その背景には、2011年前後の円高局面において日本の輸出企業が海外に生産拠点を移してしまったことにより、円安のメリットを従来ほどは享受できなくなっていることがある。また、コロナ禍で入国制限をかけていることから、円安でも外国人観光客が増えないということにより、メリットが薄まっていることもあるだろう。

スタグフレーションの先に待つ絶望

それでは、このスタグフレーションの状況は今後どうなっていくのだろうか。昨年11月の記事のなかで「インフレ懸念は低く、むしろ再びデフレになる可能性が高いといった方が正しいだろう。」と書き、その際は「世界的なインフレ局面でデフレを気にする専門家がいるか?」という厳しいコメントもいただいたが、いまだにその懸念は変わっていない。

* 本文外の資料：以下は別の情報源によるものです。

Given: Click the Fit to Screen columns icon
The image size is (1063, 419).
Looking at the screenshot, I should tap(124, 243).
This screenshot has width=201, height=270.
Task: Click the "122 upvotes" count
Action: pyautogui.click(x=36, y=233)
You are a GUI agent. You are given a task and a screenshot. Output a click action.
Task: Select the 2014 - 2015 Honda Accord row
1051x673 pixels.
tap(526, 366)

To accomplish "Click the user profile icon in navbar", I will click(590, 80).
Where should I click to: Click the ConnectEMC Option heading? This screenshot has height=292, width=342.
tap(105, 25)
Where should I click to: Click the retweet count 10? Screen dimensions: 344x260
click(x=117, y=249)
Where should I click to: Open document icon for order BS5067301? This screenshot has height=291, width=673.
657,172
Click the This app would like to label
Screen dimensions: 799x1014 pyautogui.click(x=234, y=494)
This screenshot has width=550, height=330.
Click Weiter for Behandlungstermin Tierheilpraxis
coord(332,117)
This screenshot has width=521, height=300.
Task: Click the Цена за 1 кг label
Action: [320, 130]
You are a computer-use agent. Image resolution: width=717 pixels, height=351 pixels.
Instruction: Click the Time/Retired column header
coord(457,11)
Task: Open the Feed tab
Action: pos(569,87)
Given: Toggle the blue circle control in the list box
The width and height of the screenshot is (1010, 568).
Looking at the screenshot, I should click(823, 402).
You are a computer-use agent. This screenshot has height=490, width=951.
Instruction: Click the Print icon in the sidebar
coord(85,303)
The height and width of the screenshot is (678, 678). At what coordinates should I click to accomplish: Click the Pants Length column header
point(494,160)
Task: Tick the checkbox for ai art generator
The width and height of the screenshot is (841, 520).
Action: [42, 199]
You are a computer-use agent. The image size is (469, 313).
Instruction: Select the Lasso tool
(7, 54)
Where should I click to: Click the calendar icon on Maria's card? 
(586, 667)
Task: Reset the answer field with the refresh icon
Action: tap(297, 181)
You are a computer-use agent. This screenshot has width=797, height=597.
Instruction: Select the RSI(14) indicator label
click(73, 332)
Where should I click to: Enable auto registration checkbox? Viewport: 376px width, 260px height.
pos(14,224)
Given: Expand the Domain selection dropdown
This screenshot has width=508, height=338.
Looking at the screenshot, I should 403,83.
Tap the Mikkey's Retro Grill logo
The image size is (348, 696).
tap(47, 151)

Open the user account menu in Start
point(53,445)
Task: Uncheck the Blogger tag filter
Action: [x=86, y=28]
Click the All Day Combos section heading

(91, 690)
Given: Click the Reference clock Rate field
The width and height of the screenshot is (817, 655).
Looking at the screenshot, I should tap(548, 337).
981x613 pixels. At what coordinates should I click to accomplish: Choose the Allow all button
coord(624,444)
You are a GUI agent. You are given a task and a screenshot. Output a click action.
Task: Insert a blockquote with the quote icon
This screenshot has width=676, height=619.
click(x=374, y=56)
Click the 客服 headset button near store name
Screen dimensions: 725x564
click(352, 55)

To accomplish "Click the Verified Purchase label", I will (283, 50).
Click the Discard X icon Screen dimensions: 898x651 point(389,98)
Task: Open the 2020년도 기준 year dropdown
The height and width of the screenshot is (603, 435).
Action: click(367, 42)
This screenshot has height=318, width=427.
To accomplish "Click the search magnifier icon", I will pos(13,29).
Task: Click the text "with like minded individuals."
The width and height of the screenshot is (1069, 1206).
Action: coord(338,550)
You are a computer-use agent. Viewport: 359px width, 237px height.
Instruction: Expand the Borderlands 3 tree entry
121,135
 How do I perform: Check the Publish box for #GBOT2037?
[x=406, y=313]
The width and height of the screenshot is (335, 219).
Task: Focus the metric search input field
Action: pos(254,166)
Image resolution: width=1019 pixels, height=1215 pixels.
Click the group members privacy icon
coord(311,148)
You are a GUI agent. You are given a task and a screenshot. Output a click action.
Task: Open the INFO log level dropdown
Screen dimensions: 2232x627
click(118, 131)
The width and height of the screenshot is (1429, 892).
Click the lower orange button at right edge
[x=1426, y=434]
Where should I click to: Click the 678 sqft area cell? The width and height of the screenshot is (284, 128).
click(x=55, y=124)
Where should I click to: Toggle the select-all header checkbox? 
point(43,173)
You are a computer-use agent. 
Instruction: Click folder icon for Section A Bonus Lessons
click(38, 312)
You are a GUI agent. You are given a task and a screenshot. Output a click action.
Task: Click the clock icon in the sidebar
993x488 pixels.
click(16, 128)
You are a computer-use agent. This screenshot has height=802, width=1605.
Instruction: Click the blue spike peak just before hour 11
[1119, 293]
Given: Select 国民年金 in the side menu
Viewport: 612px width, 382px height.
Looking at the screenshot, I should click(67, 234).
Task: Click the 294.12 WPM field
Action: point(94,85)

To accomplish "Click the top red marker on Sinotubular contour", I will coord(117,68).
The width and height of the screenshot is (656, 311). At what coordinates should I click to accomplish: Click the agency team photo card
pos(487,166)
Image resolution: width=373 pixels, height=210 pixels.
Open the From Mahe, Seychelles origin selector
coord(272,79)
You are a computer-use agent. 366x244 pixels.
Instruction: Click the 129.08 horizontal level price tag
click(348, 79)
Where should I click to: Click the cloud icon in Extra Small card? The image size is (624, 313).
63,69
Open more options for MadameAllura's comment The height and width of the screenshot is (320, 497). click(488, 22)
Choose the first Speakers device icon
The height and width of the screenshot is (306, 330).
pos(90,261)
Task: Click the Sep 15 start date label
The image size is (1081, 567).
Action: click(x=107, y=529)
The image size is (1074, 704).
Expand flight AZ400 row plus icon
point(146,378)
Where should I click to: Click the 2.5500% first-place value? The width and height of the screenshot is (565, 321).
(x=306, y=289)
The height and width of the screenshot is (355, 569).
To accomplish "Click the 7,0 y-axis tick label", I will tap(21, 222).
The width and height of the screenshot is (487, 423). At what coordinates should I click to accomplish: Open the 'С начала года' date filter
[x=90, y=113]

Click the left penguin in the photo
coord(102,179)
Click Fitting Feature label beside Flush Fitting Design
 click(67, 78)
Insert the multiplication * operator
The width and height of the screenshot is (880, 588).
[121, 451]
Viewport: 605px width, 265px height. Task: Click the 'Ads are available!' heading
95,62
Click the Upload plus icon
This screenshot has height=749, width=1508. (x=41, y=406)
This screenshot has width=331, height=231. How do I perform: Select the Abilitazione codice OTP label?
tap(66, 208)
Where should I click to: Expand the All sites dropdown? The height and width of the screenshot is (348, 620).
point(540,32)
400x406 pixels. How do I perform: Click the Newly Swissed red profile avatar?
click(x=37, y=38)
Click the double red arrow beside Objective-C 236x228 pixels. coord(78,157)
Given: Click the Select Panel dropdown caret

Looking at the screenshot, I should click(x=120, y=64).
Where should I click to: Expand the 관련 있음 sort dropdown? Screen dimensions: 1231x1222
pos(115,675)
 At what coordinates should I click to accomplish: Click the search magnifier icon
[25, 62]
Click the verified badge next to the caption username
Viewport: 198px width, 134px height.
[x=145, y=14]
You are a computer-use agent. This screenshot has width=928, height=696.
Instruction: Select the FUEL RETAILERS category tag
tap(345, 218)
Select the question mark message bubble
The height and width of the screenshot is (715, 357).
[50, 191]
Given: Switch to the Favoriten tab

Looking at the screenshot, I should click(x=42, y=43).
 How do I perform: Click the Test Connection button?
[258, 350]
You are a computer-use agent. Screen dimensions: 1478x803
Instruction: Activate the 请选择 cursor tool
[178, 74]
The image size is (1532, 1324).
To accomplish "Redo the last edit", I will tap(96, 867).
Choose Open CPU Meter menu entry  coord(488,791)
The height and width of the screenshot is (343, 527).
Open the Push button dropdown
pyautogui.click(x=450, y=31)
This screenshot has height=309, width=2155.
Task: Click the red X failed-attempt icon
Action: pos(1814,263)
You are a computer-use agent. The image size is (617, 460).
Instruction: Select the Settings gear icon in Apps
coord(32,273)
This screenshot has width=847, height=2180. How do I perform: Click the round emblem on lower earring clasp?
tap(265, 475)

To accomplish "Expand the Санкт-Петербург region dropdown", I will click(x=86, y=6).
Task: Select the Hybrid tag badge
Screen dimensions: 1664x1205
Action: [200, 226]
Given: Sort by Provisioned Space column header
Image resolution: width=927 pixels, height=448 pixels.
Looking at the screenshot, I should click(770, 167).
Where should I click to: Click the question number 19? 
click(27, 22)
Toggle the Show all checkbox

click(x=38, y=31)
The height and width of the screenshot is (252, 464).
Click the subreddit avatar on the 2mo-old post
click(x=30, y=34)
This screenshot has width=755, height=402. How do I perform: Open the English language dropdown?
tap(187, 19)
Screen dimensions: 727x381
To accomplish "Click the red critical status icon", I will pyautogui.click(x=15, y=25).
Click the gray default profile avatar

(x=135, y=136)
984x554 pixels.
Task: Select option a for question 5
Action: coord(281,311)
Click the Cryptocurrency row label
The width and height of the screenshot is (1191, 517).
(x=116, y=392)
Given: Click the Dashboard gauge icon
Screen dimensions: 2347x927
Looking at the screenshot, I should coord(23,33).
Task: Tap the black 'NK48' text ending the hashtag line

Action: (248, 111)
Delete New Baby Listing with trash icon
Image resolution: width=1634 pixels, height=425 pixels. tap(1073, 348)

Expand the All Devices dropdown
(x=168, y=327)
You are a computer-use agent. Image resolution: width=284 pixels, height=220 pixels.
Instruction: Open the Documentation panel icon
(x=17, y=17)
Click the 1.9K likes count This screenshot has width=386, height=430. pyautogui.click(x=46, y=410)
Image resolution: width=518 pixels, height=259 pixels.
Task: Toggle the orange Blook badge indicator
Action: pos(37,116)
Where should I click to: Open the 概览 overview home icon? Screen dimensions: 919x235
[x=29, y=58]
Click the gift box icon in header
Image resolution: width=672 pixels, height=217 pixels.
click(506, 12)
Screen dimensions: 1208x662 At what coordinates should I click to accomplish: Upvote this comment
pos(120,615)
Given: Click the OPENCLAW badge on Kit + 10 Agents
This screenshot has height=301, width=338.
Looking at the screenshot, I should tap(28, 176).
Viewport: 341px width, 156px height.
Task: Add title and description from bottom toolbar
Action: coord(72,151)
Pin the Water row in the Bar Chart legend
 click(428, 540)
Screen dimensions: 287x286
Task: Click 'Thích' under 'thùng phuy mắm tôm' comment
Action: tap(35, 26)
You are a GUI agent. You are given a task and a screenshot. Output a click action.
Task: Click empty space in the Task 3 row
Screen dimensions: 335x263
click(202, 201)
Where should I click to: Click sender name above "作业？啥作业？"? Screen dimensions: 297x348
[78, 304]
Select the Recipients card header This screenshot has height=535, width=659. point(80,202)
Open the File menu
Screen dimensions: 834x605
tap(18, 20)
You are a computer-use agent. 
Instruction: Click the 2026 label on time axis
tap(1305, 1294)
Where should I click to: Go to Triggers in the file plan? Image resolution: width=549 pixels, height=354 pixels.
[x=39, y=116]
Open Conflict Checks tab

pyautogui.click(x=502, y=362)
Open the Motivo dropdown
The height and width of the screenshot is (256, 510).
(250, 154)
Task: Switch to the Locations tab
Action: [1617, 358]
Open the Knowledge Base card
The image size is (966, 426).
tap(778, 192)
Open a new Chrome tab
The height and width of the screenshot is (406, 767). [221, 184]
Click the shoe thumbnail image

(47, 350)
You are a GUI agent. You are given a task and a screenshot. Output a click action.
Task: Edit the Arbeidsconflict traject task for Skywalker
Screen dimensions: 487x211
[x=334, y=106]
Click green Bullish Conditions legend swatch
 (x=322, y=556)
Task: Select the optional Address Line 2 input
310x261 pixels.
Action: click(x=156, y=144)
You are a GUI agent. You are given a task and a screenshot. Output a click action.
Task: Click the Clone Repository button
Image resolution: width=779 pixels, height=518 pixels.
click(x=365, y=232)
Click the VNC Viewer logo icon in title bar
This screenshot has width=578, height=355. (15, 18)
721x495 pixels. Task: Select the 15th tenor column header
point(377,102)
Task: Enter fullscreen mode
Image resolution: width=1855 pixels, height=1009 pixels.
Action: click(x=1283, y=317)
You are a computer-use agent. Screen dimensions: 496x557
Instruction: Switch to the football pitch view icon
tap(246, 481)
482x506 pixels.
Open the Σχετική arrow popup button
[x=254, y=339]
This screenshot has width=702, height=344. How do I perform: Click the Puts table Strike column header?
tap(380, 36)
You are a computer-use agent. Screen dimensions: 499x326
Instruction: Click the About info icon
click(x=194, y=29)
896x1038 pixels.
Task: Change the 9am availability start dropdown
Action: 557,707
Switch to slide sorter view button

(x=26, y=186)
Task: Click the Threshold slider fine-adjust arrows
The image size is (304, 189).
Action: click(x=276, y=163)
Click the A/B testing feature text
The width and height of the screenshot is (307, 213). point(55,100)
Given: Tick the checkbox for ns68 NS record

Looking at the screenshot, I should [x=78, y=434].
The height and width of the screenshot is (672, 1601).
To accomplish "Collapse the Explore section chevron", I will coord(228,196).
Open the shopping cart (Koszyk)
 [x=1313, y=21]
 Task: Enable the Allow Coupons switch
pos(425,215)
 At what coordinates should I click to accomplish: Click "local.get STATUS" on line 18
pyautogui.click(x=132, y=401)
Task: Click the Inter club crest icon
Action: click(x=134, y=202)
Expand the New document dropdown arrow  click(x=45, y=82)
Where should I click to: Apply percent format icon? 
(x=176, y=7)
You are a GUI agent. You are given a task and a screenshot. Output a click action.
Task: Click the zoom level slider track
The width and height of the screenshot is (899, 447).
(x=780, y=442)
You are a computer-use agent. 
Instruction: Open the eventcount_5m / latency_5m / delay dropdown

いま「悪い円安論」を喧伝するメディアが多い中で、日米の金利差を縮小させて円安の進行を止めるべく日本銀行が金融緩和をやめ、金利を引き上げるとしよう。同時にコロナ禍で拡大した財政赤字を受けて、「2025年度のPB(プライマリーバランス)黒字化」を目標に掲げる政府が増税をしたら何が起こるか。ただでさえ停滞していた日本経済はさらに悪化することになるだろう。

物価が上昇している、円安が進行しているなどの表面的な事象をそのまま受け止めるのではなく、その背景や要因をしっかりと細かく理解しながら、何が対応策として正しいのかを考える。このような思考習慣を身につけることは、経済分析以外の普段のビジネスにおいても良い影響をもたらすであろう。